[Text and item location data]

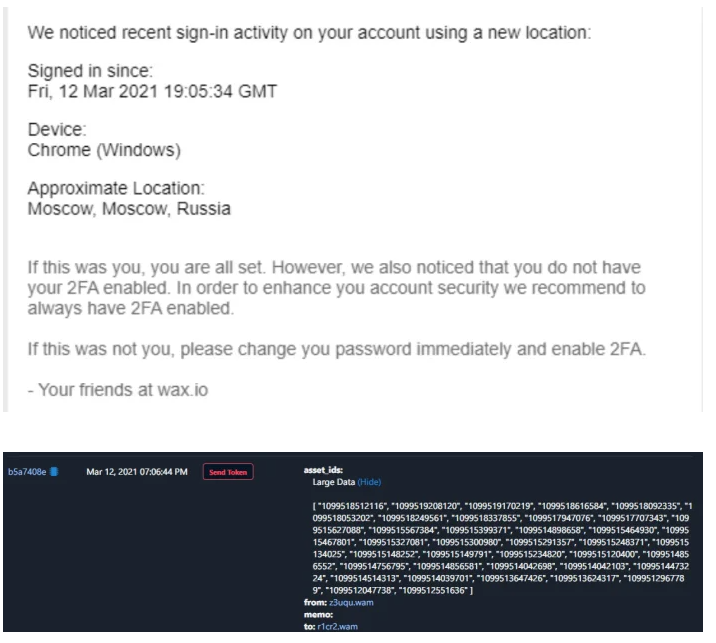Screen dimensions: 716x643
Task: Click the wax.io signature text
Action: [x=118, y=390]
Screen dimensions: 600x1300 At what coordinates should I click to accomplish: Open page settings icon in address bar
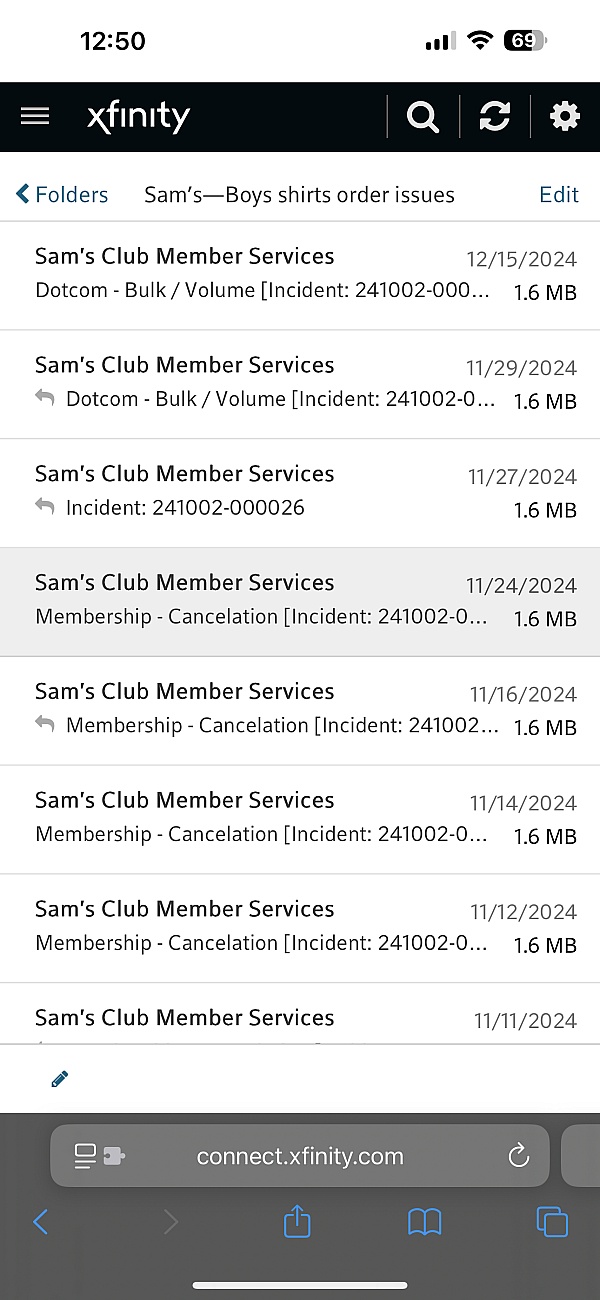pyautogui.click(x=98, y=1157)
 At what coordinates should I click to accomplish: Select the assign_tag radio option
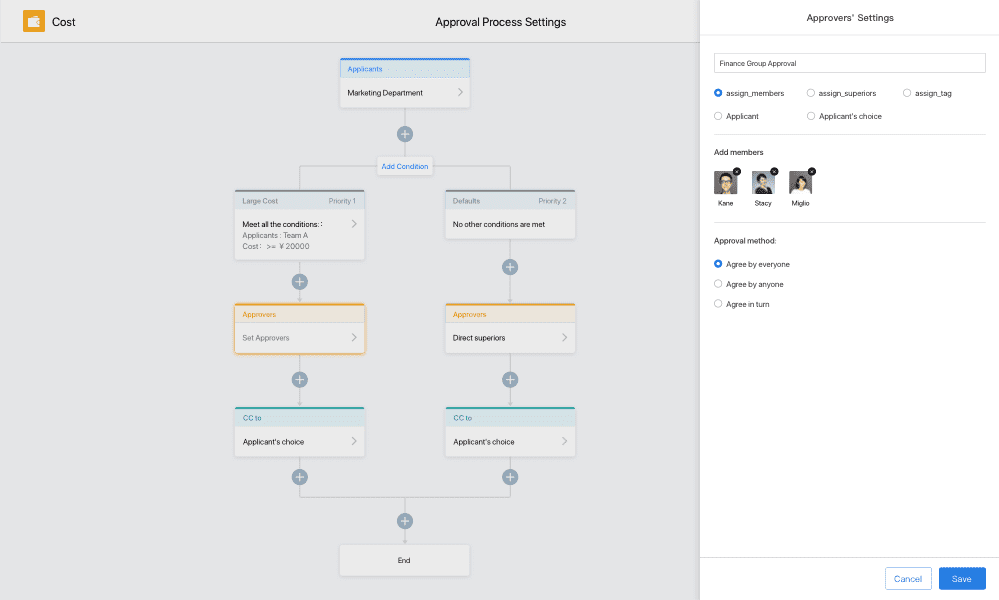click(907, 93)
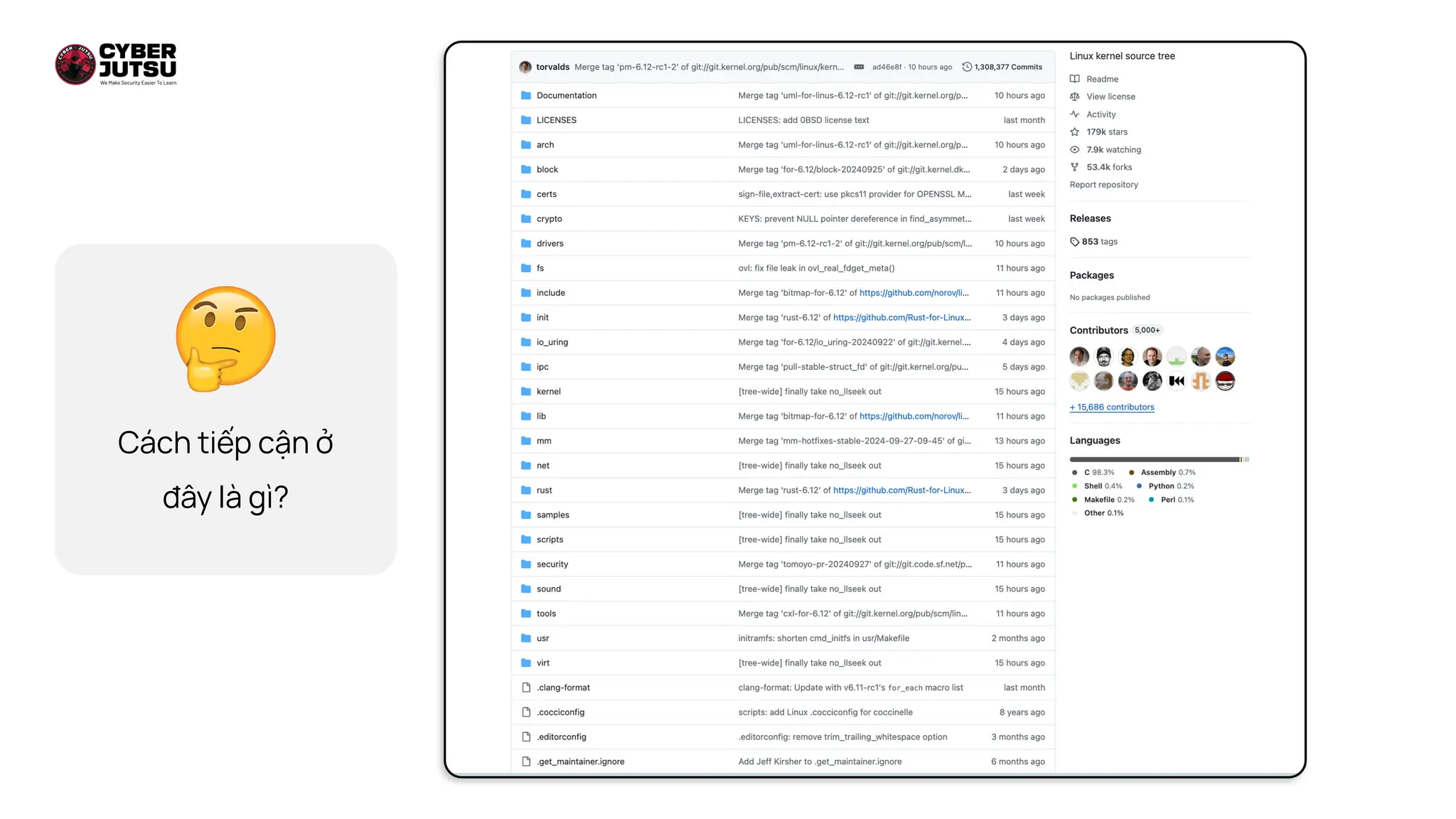Click the Readme book icon
Image resolution: width=1456 pixels, height=819 pixels.
[x=1075, y=79]
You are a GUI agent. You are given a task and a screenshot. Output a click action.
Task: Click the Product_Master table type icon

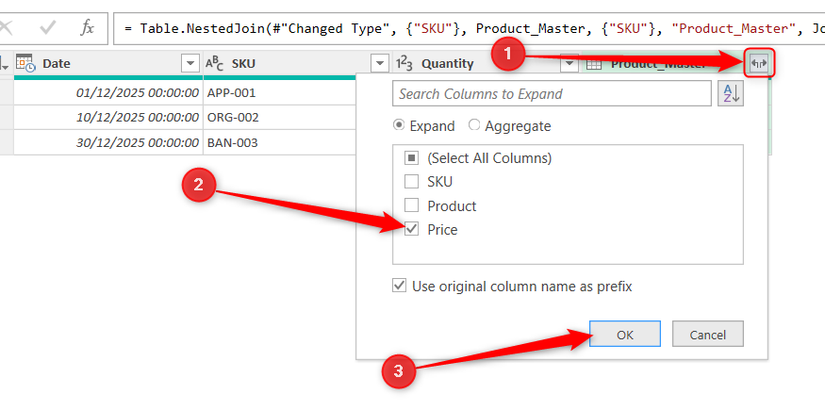click(593, 64)

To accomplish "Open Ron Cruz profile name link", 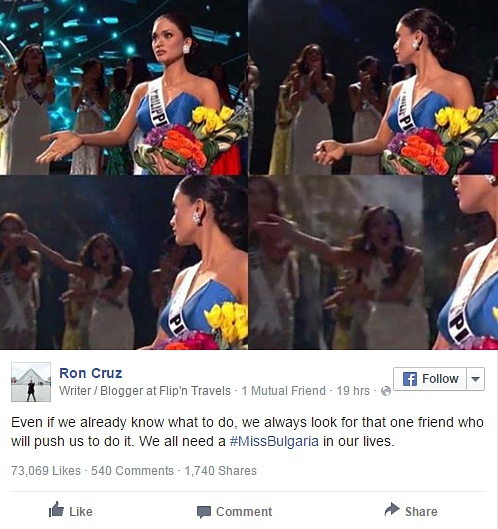I will pos(90,373).
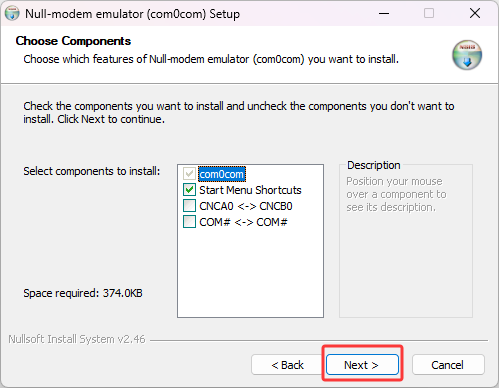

**Problem:**
Rescale everything from the line containing "Screen dimensions: 600x1300" down to the line containing "pyautogui.click(x=98, y=1157)", both lines included. Repeat these lines with their requests, multiplying each click coordinate in the answers by 2.2 and rounding to whole numbers with halves going up, and leave out the pictures.

**Solution:**
Screen dimensions: 600x1300 At what coordinates should I click to accomplish: Open page settings icon in address bar
pyautogui.click(x=216, y=2545)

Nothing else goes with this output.